Tuesday, August 23, 2011

To Work or Not to Work, that is the question

Today I saw a video on MSNBC called Does Mom's Choice to Work Impact kids? where they interview Stacy Kaiser author of How to Be a Grown Up and Darcy Meyers a stay at home mom, and they talk about a study looking at kids whose mothers go to work after their first year of birth and they find that it can actually be beneficial for the kids. What it's expressed in the video is not that going back to work is better than staying at home, but that if going back to work for a mom benefits the family by making the family stable economically or if it fulfills the mom, then the family will benefit as a whole. It also says that when children are exposed to a different care giver it also improves their social skills.  It says that many mom's feel really guilty about this decision, whether it be because they want to stay home and have to work or whether they want to work and stayed home. The key is to know that your family will benefit from whatever decision you make as long as it's the one that you feel is best for your family.
I can relate to this because I have struggled with mom guilt, when both my daughter's were born. I made the best choice for my family at each given moment. I stayed as much as I could with them when they were small and went back to work when it was the best decision for my family financially, and now I have made another change to working part time outside the home so I can focus on them and also on my passion of writing.

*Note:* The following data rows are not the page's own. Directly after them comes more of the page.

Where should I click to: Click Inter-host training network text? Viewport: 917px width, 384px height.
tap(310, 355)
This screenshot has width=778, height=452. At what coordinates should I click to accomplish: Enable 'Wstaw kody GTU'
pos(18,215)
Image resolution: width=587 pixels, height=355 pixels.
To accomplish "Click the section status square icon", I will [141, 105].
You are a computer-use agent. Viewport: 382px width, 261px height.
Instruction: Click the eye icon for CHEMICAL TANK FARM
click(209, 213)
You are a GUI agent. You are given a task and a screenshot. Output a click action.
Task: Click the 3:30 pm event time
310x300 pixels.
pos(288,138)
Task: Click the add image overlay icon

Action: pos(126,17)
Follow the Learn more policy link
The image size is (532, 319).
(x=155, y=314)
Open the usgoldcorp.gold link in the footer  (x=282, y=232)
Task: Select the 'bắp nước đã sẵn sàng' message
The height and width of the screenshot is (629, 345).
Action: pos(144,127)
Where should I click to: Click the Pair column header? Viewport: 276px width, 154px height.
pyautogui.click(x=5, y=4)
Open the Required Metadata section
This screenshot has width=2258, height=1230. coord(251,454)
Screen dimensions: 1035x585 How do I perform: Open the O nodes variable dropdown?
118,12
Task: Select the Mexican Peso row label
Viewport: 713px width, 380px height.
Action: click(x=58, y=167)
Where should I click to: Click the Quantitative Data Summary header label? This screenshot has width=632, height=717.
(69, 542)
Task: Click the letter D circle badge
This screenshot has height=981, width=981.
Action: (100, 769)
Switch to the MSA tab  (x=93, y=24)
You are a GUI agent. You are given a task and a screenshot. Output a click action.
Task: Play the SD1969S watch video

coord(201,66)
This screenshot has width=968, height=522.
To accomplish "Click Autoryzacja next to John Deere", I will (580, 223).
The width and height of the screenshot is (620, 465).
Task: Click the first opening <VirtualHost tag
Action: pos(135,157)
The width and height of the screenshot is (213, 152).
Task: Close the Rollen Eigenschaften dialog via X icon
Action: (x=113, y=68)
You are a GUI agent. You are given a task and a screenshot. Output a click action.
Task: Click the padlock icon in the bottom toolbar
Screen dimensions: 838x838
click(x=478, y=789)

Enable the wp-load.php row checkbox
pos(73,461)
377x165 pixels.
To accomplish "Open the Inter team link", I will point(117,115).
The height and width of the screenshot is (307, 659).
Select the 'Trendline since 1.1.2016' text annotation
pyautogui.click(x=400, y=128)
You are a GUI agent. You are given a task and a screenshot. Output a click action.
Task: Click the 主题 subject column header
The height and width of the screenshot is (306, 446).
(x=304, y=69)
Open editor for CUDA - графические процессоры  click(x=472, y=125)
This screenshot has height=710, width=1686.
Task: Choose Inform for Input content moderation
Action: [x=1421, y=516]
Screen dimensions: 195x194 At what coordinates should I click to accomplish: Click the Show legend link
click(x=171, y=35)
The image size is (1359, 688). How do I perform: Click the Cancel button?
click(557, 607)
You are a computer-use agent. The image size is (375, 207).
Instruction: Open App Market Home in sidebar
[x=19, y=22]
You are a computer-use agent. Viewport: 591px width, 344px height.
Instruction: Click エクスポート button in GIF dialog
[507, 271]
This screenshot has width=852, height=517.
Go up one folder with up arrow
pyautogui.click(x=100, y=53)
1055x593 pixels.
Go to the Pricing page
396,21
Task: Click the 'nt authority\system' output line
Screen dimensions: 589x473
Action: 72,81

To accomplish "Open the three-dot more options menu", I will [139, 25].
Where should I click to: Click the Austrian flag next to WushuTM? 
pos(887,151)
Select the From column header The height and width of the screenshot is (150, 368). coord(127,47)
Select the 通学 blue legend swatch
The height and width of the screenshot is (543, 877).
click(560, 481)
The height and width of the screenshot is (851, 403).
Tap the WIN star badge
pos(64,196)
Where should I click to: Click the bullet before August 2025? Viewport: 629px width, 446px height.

I know that many of you have struggled with the same questions. Should I or shouldn't I go back to work? Should I stay home with my kids instead?
How did you make the decision and what influenced it? Did you ever feel guilty about your decision? Did you do anything to alleviate the guilt?

7 comments:

  1. Love it, I seen something about that a few months back. I completely agree with the message, stating that it's not that one is better than the other, but rather, whichever is right for mom is right for the fam.

    It was never a question for me. I knew I'd stay home. I worked at a Day Care for a year, I seen what goes on in there. I've seen horror stories caught on Nanny cams. But most of all, I couldn't imagine not seeing my daughter's first step, hearing her first word, kissing every booboo.

    We struggle some times financially since we're pretty much a one income family, but it's worth it. Not going out to fancy restaurants or spending hundreds of dollars on clothes is totally worth being with my littles while they're little.

    Following you back via VB

    ReplyDelete
  2. It was never a question for me... I always knew that I wanted to stay home with my kids! The reason being that I worked in daycares and with at risk youth and personally for me I wanted to be there instead of someone else! There are times that I feel guilty but I usually talk to my hubby and he reminds me that I am definitely contributing to our family "financially" just in a different way! We live comfortably and I love that I get to be the one with Alex all day!!

    ReplyDelete
  3. LOL... I just read the first comment and noticed we are in "sync"!!
    Thanks for stopping by today via vB!

    ReplyDelete
  4. following you back..thank you!It's wonderful to know that you are sponsoring a child from the Phililppines, I know it means a lot to that child to have someone like you help.If you would like to know more about F.L.A.G, you can send me an email monica.vera@flagphil.com . look forward to it. all the best

    ReplyDelete
  5. Visting from VB. I gave you a FB like and Follow.

    I've had to make this decision and am in the process of remaking the decision to go back to work part time. Add homeschooling on top of that. Being a mom is tough.

    ReplyDelete
  6. This is a great post- addresses a huge issue for moms. Yes, the mom guilt is something I've struggled with for sure. You made an excellent point: each mom can decide what she feels is best for her family. For me, I decided to follow in my mom's footsteps by being a SAHM.

    ReplyDelete
  7. Jinnia, you bring up a very interesting point, I think I also am following my mother's foot steps because for most of my life as a child she worked part time while I was in school and made sure to be home when I got out so she could spend time with me. We sometimes tend to follow our parent's footsteps in that area. Does anyone else consider this to be a determining unconscious factor?